[Saved entries]
[start]
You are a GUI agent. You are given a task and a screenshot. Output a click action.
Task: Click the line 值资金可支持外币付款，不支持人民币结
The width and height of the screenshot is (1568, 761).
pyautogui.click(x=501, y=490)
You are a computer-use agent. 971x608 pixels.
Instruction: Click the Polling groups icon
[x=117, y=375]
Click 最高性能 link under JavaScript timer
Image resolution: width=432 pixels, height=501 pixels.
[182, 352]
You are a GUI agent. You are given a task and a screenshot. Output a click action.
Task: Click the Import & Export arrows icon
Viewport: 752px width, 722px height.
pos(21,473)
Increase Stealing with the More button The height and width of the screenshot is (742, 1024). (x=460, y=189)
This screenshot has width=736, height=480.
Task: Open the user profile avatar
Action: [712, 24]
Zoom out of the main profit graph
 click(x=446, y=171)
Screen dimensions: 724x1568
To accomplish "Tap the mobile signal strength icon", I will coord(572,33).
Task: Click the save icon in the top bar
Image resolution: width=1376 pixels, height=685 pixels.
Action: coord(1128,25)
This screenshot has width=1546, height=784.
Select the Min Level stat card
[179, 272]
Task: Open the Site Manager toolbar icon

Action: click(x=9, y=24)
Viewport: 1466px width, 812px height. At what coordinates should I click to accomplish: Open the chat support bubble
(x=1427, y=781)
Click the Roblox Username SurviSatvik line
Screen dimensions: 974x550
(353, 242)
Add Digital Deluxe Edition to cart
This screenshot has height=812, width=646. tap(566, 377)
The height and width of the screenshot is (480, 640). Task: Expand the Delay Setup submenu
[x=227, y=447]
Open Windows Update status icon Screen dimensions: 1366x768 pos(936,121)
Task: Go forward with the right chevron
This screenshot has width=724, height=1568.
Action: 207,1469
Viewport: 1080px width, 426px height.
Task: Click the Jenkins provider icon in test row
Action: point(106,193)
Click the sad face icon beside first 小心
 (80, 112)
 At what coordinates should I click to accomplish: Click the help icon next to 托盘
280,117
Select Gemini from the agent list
[end]
_REQUIRED WORK_: Write out the data above again, putting "Screen size" wherever "Image resolution" appears and changing nothing else.

_RESULT OF THIS TASK_:
You are a GUI agent. You are given a task and a screenshot. Output a click action.
Task: Click the line 值资金可支持外币付款，不支持人民币结
The width and height of the screenshot is (1568, 761).
pyautogui.click(x=501, y=490)
You are a computer-use agent. 971x608 pixels.
Instruction: Click the Polling groups icon
[x=117, y=375]
Click 最高性能 link under JavaScript timer
Screen size: width=432 pixels, height=501 pixels.
[182, 352]
You are a GUI agent. You are given a task and a screenshot. Output a click action.
Task: Click the Import & Export arrows icon
Viewport: 752px width, 722px height.
pos(21,473)
Increase Stealing with the More button The height and width of the screenshot is (742, 1024). (x=460, y=189)
This screenshot has width=736, height=480.
Task: Open the user profile avatar
Action: [712, 24]
Zoom out of the main profit graph
 click(x=446, y=171)
Screen dimensions: 724x1568
To accomplish "Tap the mobile signal strength icon", I will coord(572,33).
Task: Click the save icon in the top bar
Screen size: width=1376 pixels, height=685 pixels.
Action: coord(1128,25)
This screenshot has width=1546, height=784.
Select the Min Level stat card
[179, 272]
Task: Open the Site Manager toolbar icon

Action: click(x=9, y=24)
Viewport: 1466px width, 812px height. At what coordinates should I click to accomplish: Open the chat support bubble
(x=1427, y=781)
Click the Roblox Username SurviSatvik line
Screen dimensions: 974x550
(353, 242)
Add Digital Deluxe Edition to cart
This screenshot has height=812, width=646. tap(566, 377)
The height and width of the screenshot is (480, 640). Task: Expand the Delay Setup submenu
[x=227, y=447]
Open Windows Update status icon Screen dimensions: 1366x768 pos(936,121)
Task: Go forward with the right chevron
This screenshot has width=724, height=1568.
Action: 207,1469
Viewport: 1080px width, 426px height.
Task: Click the Jenkins provider icon in test row
Action: point(106,193)
Click the sad face icon beside first 小心
 (80, 112)
 At what coordinates should I click to accomplish: Click the help icon next to 托盘
280,117
Select Gemini from the agent list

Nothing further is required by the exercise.